## About this task
Please output exactly the lines that run from the line with "Buskers in Bath (31, 2380)" through the final line of the data, inclusive, and nothing more.

## Records provided
☆ ☆ ☆

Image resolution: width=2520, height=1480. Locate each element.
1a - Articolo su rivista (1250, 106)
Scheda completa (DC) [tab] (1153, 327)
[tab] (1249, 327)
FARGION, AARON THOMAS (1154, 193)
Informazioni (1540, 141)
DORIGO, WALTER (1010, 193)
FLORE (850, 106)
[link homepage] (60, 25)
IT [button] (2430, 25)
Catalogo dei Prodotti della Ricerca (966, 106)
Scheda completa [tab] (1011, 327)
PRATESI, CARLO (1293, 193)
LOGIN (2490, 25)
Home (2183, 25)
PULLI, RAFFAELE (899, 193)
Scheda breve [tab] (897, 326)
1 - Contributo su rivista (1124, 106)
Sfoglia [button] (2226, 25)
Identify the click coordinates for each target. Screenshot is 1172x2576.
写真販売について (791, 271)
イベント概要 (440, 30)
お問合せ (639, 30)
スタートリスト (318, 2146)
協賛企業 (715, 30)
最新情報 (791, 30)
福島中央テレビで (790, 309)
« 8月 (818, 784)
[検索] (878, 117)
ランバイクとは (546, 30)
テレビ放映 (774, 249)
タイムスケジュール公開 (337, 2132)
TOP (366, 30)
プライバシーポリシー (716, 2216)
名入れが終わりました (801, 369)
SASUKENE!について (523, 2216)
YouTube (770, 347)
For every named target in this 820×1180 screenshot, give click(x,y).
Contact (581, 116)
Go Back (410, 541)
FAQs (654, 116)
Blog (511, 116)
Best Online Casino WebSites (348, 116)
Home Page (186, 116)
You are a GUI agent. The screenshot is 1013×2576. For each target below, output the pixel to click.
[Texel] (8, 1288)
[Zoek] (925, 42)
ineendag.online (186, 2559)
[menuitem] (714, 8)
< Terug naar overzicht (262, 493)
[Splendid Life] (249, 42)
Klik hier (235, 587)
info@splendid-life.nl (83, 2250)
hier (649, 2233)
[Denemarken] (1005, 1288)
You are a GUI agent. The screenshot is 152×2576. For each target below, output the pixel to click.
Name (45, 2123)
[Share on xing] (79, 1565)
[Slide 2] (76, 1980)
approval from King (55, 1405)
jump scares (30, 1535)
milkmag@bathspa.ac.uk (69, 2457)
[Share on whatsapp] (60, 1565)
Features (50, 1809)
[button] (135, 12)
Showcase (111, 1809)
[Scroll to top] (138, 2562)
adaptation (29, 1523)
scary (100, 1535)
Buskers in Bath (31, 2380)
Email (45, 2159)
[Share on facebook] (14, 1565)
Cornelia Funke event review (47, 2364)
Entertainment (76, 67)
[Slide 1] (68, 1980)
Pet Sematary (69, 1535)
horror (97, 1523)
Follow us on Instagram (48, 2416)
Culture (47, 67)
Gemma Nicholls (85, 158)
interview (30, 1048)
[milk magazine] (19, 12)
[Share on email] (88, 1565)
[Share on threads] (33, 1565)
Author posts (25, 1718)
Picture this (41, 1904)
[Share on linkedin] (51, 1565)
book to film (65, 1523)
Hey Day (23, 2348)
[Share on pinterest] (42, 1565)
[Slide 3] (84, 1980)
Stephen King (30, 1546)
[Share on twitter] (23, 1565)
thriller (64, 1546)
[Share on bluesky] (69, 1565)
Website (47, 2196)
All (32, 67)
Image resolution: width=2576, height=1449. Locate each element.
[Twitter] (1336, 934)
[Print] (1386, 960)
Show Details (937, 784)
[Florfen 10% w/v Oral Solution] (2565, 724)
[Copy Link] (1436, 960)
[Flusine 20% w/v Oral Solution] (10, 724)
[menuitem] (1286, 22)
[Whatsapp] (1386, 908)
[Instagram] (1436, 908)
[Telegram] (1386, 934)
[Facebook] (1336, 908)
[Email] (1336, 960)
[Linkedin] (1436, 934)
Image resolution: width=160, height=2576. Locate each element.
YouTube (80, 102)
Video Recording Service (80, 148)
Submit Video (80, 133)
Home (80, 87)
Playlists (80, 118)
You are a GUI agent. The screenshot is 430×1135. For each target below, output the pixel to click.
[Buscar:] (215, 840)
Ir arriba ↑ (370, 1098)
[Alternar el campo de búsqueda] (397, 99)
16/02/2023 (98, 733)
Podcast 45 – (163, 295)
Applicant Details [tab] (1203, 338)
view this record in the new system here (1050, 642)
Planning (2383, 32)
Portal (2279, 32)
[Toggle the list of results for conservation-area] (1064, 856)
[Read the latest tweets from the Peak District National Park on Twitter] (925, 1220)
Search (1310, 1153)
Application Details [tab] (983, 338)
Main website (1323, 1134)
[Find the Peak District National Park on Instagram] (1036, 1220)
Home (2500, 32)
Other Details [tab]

☆ ☆ ☆

## The answer
Buskers in Bath (31, 2380)
Email (45, 2159)
[Share on facebook] (14, 1565)
Cornelia Funke event review (47, 2364)
Entertainment (76, 67)
[Slide 1] (68, 1980)
Pet Sematary (69, 1535)
horror (97, 1523)
Follow us on Instagram (48, 2416)
Culture (47, 67)
Gemma Nicholls (85, 158)
interview (30, 1048)
[milk magazine] (19, 12)
[Share on email] (88, 1565)
[Share on threads] (33, 1565)
Author posts (25, 1718)
Picture this (41, 1904)
[Share on linkedin] (51, 1565)
book to film (65, 1523)
Hey Day (23, 2348)
[Share on pinterest] (42, 1565)
[Slide 3] (84, 1980)
Stephen King (30, 1546)
[Share on twitter] (23, 1565)
thriller (64, 1546)
[Share on bluesky] (69, 1565)
Website (47, 2196)
All (32, 67)
Image resolution: width=2576, height=1449. Locate each element.
[Twitter] (1336, 934)
[Print] (1386, 960)
Show Details (937, 784)
[Florfen 10% w/v Oral Solution] (2565, 724)
[Copy Link] (1436, 960)
[Flusine 20% w/v Oral Solution] (10, 724)
[menuitem] (1286, 22)
[Whatsapp] (1386, 908)
[Instagram] (1436, 908)
[Telegram] (1386, 934)
[Facebook] (1336, 908)
[Email] (1336, 960)
[Linkedin] (1436, 934)
Image resolution: width=160, height=2576. Locate each element.
YouTube (80, 102)
Video Recording Service (80, 148)
Submit Video (80, 133)
Home (80, 87)
Playlists (80, 118)
You are a GUI agent. The screenshot is 430×1135. For each target below, output the pixel to click.
[Buscar:] (215, 840)
Ir arriba ↑ (370, 1098)
[Alternar el campo de búsqueda] (397, 99)
16/02/2023 (98, 733)
Podcast 45 – (163, 295)
Applicant Details [tab] (1203, 338)
view this record in the new system here (1050, 642)
Planning (2383, 32)
Portal (2279, 32)
[Toggle the list of results for conservation-area] (1064, 856)
[Read the latest tweets from the Peak District National Park on Twitter] (925, 1220)
Search (1310, 1153)
Application Details [tab] (983, 338)
Main website (1323, 1134)
[Find the Peak District National Park on Instagram] (1036, 1220)
Home (2500, 32)
Other Details [tab]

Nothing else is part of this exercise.